La grande distribution à la peine

Comme il ne vend pas sa production en direct, mais par le biais de la coopérative, Daniel Gerber ne ressent pas les vicissitudes qui affectent le marché du bio ces derniers mois. Après plusieurs années de croissance à deux chiffres de l’offre, la baisse de la consommation de produits bio de 1,3 % en 2021 déstabilise en effet le marché bio, notamment pour le lait et les œufs, dont la production a fortement augmenté depuis 2015.

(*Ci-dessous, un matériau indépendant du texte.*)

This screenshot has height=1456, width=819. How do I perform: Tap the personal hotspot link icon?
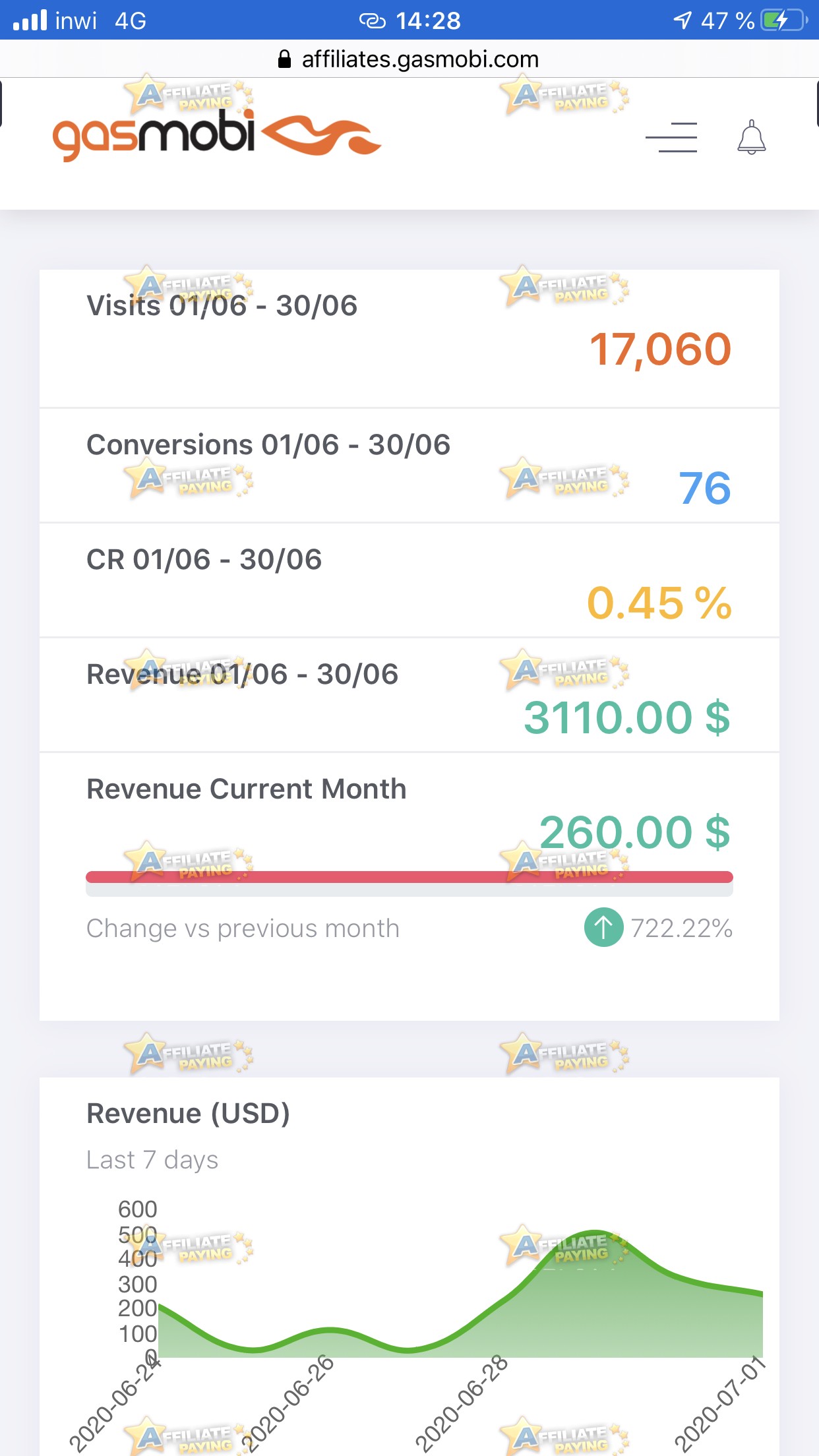pyautogui.click(x=372, y=21)
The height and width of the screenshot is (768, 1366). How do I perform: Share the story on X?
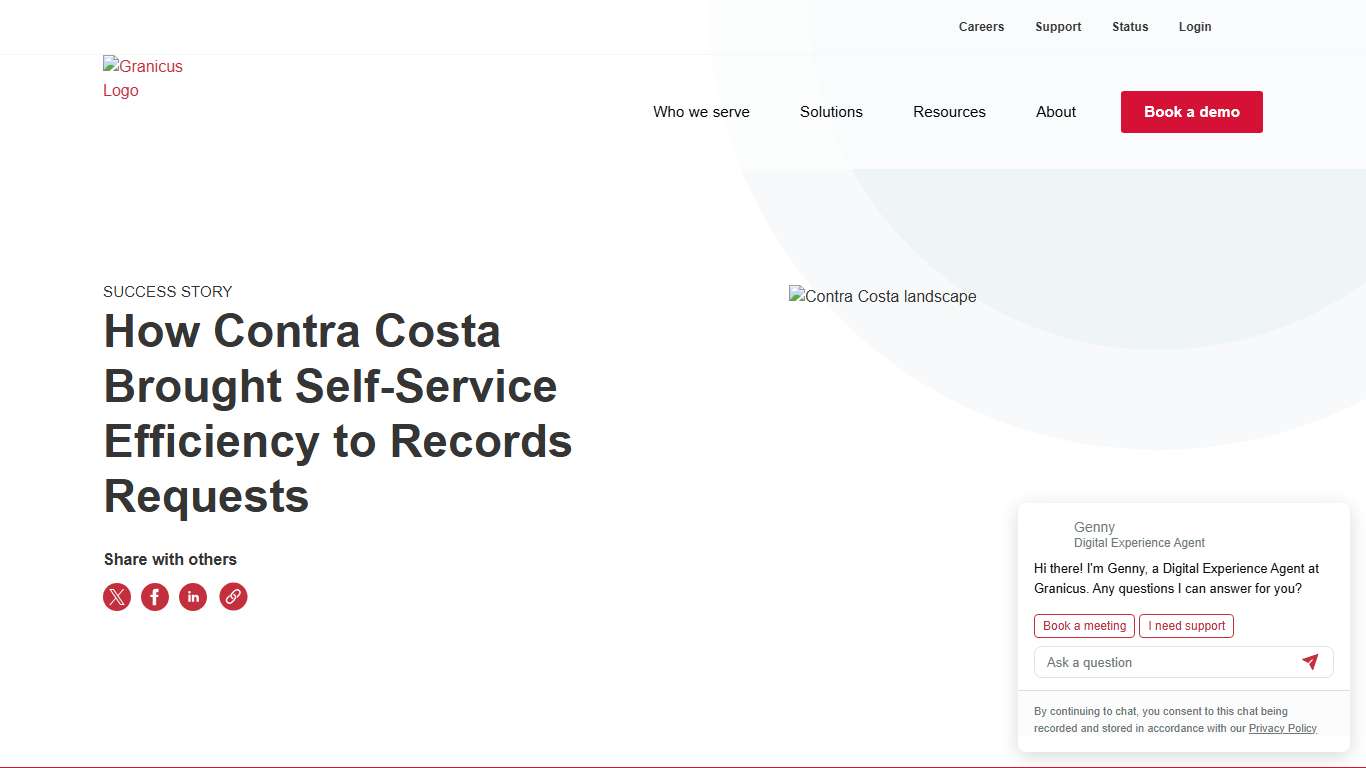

Fin 2021, l’inflation a commencé à se faire ressentir et le marché alimentaire dans son ensemble se rétracte (- 2,3 %). La distribution, en particulier, en pâtit. Au premier trimestre 2022, le chiffre d’affaires des magasins spécialisés était en baisse de 17 % par rapport au premier trimestre 2021 et de 3 % par rapport au premier trimestre 2019. En grandes et moyennes surfaces (GMS), qui représentent 50 % des ventes de produits bios, la baisse était de 6,5 % du chiffre d’affaires par rapport au premier trimestre 2021. Mais la baisse du pouvoir d’achat liée à l’inflation ou la hausse des coûts logistiques n’expliquent pas tout. La concurrence de labels “verts”, à l’instar de la mention valorisante “haute valeur environnementale” (HVE), en réalité peu exigeante en matière environnementale, mais soutenue par le ministère de l’Agriculture au même niveau que l’agriculture bio, jette le trouble chez les consommateurs. Un crédit d’impôt lui a par exemple été accordé en 2021 à un niveau quasi équivalent à celui des exploitations bio.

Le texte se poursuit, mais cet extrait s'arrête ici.